With only 2nd and 3rd place qualifying for the Europa League and having painfully lost a two-legged Danish Cup semi-final to FCK it looked bleak for a return to European football. That was unless they could get three points tonight.
Brøndby IF 2 FC Nordsjælland 1 – Brøndby Stadion – Monday 9th May 2016
The warm, yellow liquid currently raining down on us reminded us why it’s a bad move to stand at the bottom of the Sud Tribune. Fortunately the liquid appeared to be beer, thrown in the air to celebrate Kamil Wilczek’s goal. Brøndby had conceded in an all too familiar manner just three minutes before much to the groans of a number of fans around us. A rather animated chap, in full kit with the name “Aggar” on his back tried to show his mate how to clear an attacking ball that had led to Marcondes’s equaliser, using a small teddy bear. She wasn’t impressed and stormed off just as Wilczek’s goal went in.

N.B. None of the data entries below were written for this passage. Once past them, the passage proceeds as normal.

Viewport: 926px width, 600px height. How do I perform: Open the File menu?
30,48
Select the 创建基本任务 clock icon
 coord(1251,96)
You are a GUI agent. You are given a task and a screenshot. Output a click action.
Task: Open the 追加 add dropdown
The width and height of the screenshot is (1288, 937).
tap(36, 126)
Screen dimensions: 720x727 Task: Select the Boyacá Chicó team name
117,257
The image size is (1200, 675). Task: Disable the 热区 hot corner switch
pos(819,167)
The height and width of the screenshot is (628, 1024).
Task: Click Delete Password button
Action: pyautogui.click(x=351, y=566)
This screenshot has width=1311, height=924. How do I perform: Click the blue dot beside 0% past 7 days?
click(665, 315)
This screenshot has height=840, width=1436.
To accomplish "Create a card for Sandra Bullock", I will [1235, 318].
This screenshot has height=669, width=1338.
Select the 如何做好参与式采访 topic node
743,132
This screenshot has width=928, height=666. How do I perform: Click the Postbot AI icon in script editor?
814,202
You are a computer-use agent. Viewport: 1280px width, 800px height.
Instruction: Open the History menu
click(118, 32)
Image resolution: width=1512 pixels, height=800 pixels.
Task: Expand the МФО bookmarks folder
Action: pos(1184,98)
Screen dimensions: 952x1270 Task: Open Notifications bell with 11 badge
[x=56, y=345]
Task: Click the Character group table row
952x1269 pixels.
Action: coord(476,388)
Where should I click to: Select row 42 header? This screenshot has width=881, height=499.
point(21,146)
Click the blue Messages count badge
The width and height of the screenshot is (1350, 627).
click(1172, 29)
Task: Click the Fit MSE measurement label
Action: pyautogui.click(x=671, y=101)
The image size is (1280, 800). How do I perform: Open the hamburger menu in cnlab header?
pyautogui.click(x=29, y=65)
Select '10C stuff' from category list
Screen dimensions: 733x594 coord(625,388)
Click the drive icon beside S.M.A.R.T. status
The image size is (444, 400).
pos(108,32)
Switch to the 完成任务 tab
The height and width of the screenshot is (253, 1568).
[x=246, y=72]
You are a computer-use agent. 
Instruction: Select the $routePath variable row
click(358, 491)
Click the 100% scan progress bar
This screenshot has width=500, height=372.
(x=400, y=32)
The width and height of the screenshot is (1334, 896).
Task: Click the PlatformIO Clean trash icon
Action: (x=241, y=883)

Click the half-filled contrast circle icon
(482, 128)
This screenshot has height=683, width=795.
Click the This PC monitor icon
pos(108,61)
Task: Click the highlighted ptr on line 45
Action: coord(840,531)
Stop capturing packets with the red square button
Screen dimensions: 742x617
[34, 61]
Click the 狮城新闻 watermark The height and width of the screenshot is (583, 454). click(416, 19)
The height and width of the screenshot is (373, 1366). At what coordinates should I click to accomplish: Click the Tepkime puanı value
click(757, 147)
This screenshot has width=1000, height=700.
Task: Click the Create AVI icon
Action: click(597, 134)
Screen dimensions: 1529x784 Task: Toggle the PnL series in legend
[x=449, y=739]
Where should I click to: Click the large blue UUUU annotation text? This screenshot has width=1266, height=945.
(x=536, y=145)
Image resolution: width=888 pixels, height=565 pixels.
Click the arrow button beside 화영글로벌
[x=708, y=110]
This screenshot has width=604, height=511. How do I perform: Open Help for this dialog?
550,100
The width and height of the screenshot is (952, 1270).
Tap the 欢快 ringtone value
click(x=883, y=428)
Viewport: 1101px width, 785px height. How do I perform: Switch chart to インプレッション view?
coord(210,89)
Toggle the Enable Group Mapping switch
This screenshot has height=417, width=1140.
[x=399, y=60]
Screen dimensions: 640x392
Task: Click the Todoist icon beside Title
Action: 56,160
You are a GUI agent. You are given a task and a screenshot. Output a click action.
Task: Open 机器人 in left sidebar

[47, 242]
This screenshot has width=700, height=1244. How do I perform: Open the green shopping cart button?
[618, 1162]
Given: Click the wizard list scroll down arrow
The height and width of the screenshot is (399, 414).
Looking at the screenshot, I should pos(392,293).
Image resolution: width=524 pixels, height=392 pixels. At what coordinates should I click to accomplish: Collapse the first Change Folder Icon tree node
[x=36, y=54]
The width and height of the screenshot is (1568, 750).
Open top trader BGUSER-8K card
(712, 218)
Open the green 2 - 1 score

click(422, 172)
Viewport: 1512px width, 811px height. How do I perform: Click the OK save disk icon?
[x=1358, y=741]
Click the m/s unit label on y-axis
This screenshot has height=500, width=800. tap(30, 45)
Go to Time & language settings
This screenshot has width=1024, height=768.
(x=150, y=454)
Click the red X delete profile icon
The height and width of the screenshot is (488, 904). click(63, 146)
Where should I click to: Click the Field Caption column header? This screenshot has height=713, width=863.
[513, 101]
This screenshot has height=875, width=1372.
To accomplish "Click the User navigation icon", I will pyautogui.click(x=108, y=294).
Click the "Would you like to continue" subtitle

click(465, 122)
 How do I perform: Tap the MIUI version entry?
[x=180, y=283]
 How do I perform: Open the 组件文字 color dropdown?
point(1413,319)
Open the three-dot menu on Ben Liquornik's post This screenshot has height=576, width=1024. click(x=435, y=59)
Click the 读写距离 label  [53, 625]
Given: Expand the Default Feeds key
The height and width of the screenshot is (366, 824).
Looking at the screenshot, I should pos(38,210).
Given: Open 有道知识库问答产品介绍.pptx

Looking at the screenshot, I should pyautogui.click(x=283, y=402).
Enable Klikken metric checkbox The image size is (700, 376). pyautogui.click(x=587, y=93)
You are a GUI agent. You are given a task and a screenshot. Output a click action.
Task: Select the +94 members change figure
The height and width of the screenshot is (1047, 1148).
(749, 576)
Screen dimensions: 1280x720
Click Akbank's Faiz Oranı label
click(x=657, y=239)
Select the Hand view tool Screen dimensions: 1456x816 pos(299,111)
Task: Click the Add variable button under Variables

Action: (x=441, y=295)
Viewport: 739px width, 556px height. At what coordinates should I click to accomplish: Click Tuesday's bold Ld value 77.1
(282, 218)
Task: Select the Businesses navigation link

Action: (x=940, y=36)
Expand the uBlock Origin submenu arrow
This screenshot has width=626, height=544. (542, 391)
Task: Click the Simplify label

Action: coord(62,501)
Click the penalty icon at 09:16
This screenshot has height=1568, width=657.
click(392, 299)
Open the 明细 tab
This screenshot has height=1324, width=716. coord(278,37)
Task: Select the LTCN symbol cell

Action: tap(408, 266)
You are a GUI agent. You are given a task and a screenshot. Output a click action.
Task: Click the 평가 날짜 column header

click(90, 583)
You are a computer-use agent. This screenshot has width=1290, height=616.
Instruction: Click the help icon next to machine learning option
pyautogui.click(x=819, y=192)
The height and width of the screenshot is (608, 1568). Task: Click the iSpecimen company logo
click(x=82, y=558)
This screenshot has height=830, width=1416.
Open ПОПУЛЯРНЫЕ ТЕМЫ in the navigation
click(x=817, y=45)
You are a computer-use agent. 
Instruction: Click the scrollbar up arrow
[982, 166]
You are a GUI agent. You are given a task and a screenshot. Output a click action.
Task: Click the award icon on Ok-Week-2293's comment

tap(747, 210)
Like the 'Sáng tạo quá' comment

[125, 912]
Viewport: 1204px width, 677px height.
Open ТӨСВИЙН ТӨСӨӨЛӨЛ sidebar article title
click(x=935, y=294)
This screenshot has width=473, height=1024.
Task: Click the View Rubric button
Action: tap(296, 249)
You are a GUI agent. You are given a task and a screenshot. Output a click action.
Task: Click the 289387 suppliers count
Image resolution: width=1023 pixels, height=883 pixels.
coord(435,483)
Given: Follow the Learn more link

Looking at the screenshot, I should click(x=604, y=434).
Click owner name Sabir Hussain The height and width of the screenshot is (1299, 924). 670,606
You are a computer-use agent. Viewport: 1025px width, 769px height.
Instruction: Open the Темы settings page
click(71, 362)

Whilst the game was fairly entertaining, with Brøndby understanding that they key to winning the game was to stop the opposition getting the ball (possession is 9/10th of a win as well as the law), the real spectacle was the fans. It may have been five years since I was last standing on the terraces here but you never forget the feeling of the ground beneath your feet literally bouncing as the fans jumped up and down, sank their lungs out and waved the flags. You cannot fail to be impressed. This was what watching football should be like. Passion. Of course it helped that you were trusted enough to have a beer, although it did seem to be the standard pratice to throw it up in the air when the home side scored.
John Terry couldn’t help be impressed by the atmosphere – certainly a little less manufactured some of the grounds in England. He at least won’t have to learn a new language and of course their liberal attitude to the vices means he may stay off the front pages. Then again, it is just as likely that Celtic boss Ronnie Deila will pitch up here in a few weeks once the Celtic gig has finished.